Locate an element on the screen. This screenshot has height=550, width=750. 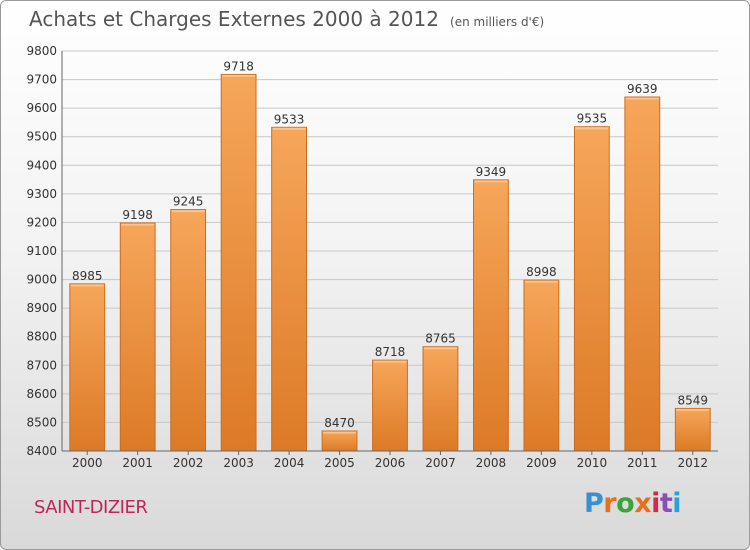
y-tick-label: 8400 is located at coordinates (42, 451).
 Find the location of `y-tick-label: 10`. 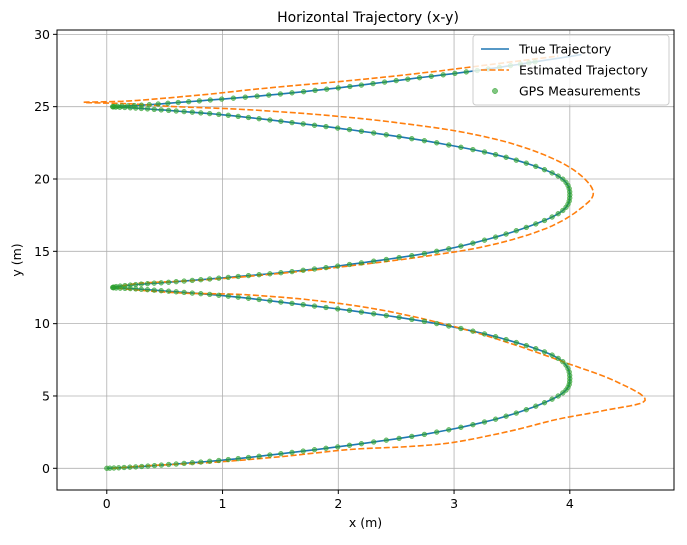

y-tick-label: 10 is located at coordinates (42, 324).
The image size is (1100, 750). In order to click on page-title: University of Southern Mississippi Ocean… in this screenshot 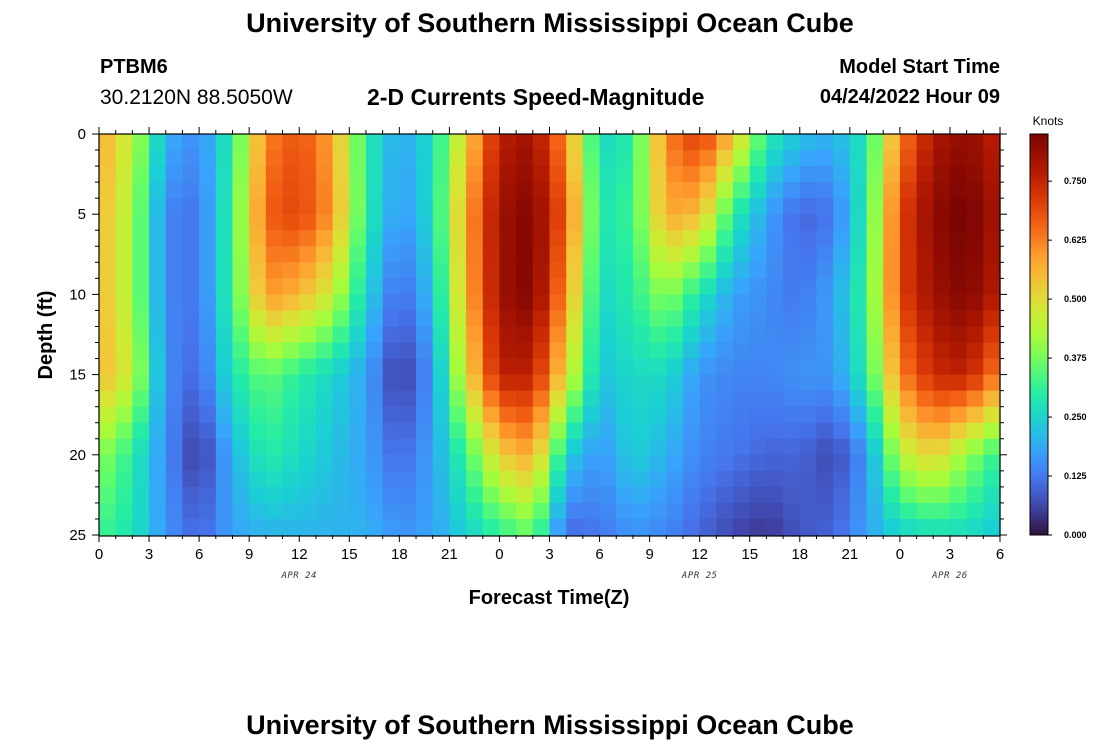, I will do `click(550, 23)`.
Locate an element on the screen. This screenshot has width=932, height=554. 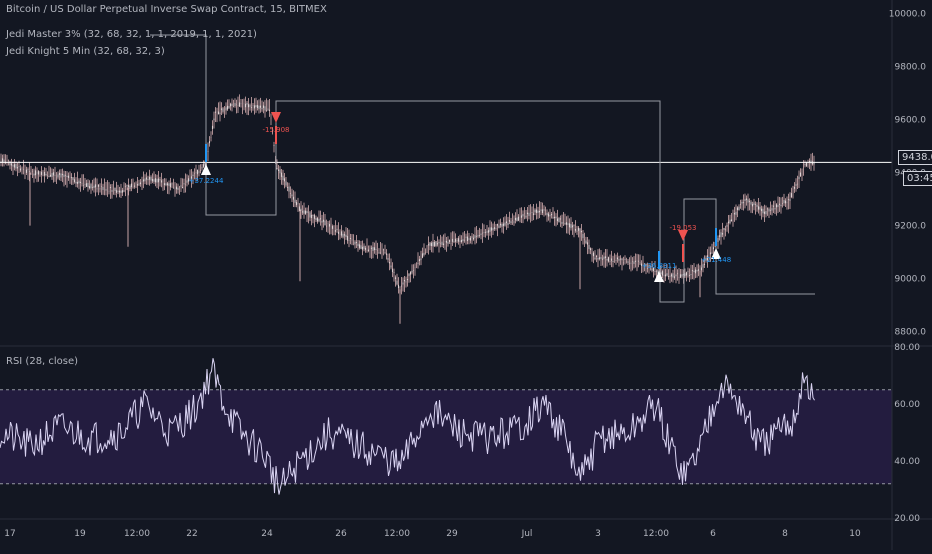
price-axis-label: 10000.0 is located at coordinates (908, 14).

+ + + +

What to produce →
Reproduce the records word for word, from the line containing "has width=932, height=554." through the end of the records, including both ends. Leave out the pictures.

Result for this task →
Locate an element on the screen. This screenshot has width=932, height=554. 
price-axis-label: 10000.0 is located at coordinates (908, 14).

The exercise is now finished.